Text provided
Emily in Paris also indicates that the city has more competition than friendship. It is hard to make friends with the French in the series. After Emily and Camille quarrel over the fact that they first slept with her boyfriend, Mindy tells Emily that any other friend would understand and forgive, but not a Parisian one. Unlike Americans, Parisians are more straightforward and skeptical of new acquaintances at the first meeting.

The city’s atmosphere generates distrust between the heroes and the surrounding world. Additionally, Paris is portrayed as a city of opportunities and new temptations (Simmel, 1950). Therefore, the French are often fickle in relationships and prone to infidelity. Paris has a romantic reputation, inspired by literature and history, particularly in neighborhoods like Pigalle and the cinema district. Therefore, it is a city that is frivolous.

All Parisian women dress stylishly, like the friendly Camille, beloved by the audience, or the fearsome boss Sylvie. Camille and Sylvie belong to the Bobo (bourgeois Boheme) class and have the taste, time, and finances to hone their style (Star, 2020). Residents of the city do not wear basic things, use discreet colors, and sacrifice comfort in order to look spectacular. Like the city itself, its inhabitants pay more attention to external beauty than to internal values.

In the series, a significant gap exists between the upper and lower classes in Paris. In the first episode, Emily’s boss, Sylvie, calls out to the waiter to bring an ashtray. In today’s tolerant and cautious world, the use of the term “Garson” (translated as “boy” in French) is considered rude (Bentley, 2014). This highlights the rise of the city’s inhabitants from the beau monde. However, moving to the other side of the edge is very easy.

In addition, Paris is changeable, and the city’s success is often fleeting. In the first episode of the second season, Mindy gets a job at a drag club and takes the pseudonym Dame Pipi, which means a woman working in a public toilet. Its tasks include maintaining cleanliness and order. Such workers are often seen at the entrance with a bowl for change (Star, 2020). This is not the most glamorous position, especially for someone accustomed to a luxurious life, like Mindy. Thus, Paris is a city where the upper and lower societies are closely intertwined.

Given task A
List every source the passage on Emily in Paris cites in parentheses, giving each author with its year.
Given task B
Extract each line of the entries below word for word, leaving out the pictures.

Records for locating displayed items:

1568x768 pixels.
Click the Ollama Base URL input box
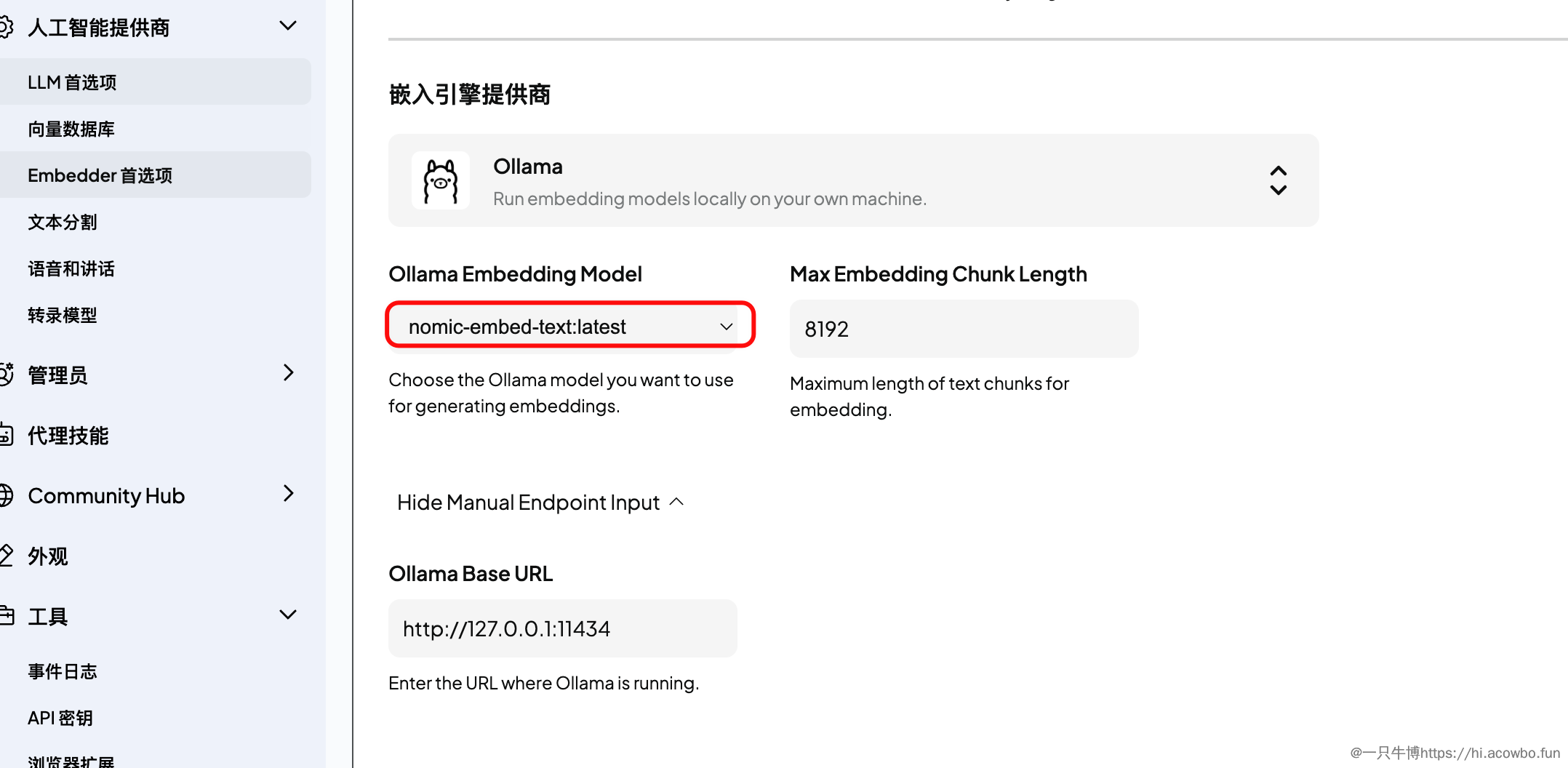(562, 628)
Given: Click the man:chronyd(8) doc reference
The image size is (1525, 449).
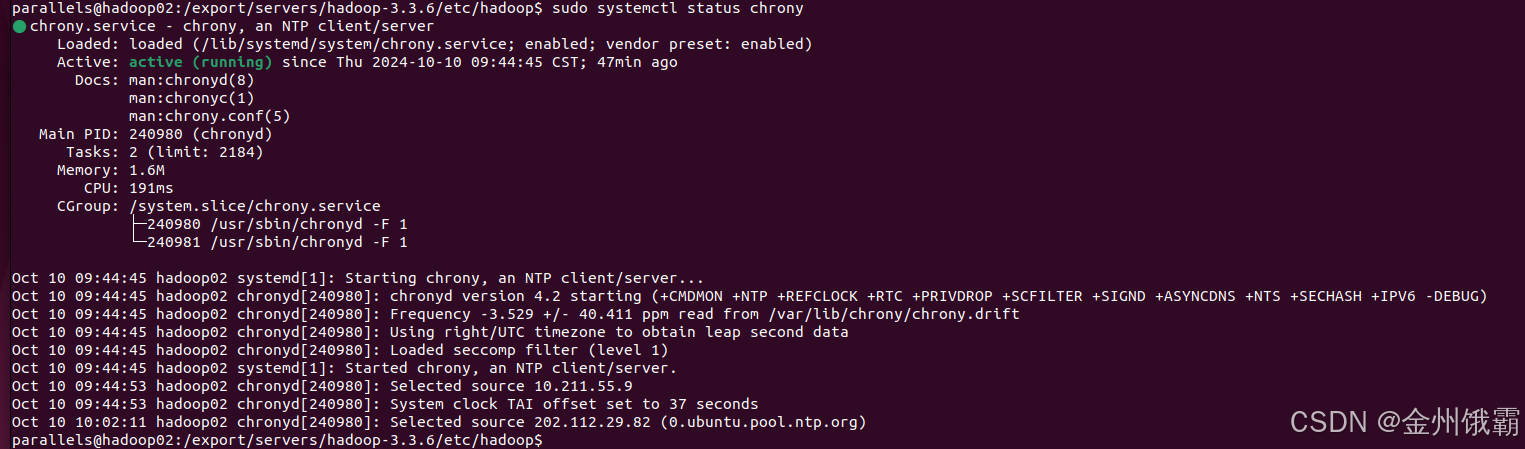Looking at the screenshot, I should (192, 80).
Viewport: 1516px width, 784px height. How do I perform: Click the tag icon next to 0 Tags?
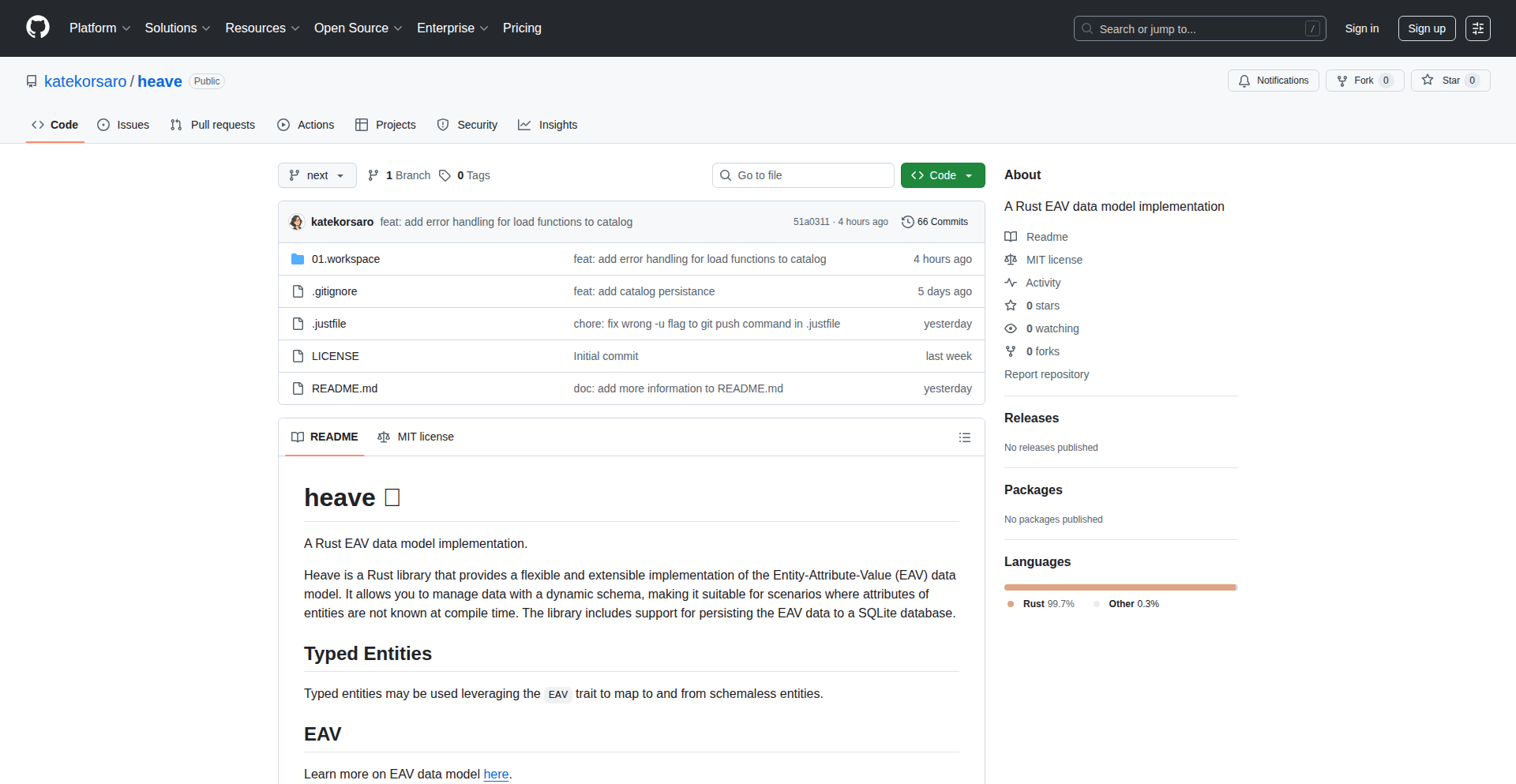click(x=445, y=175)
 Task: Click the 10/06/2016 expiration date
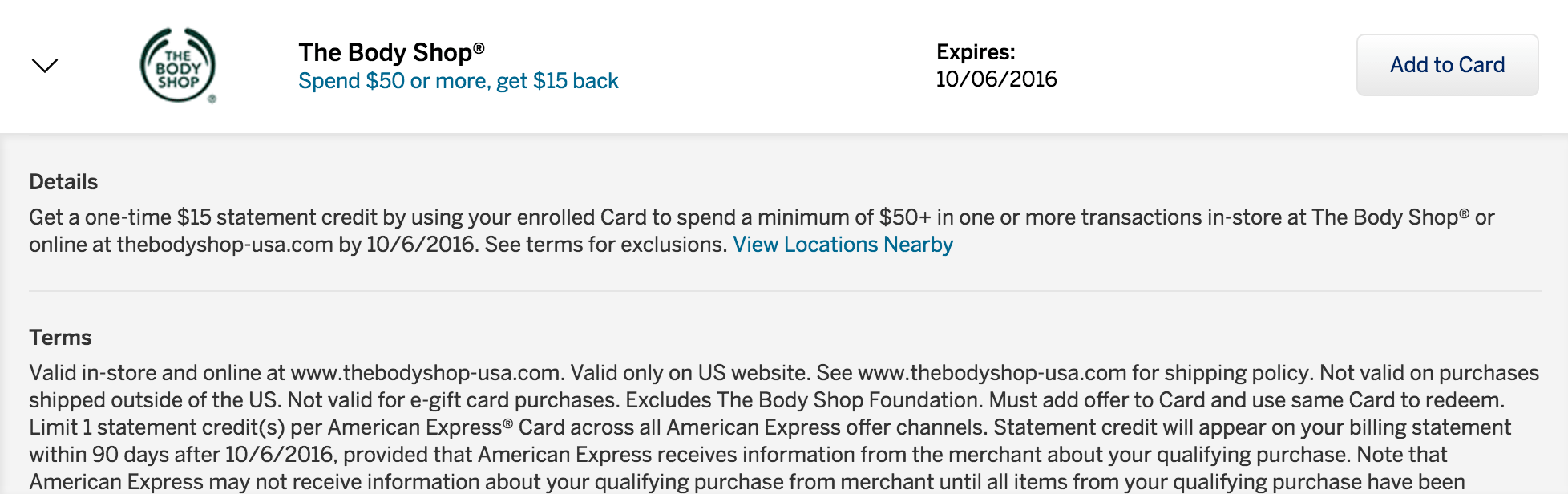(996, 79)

Exercise answer A
Simmel, 1950
Star, 2020
Bentley, 2014

Exercise answer B
1568x768 pixels.
Click the Ollama Base URL input box
(562, 628)
Given: Click the man:chronyd(8) doc reference
The image size is (1525, 449).
Looking at the screenshot, I should (192, 80).
Viewport: 1516px width, 784px height. How do I perform: Click the tag icon next to 0 Tags?
click(x=445, y=175)
 Task: Click the 10/06/2016 expiration date
(996, 79)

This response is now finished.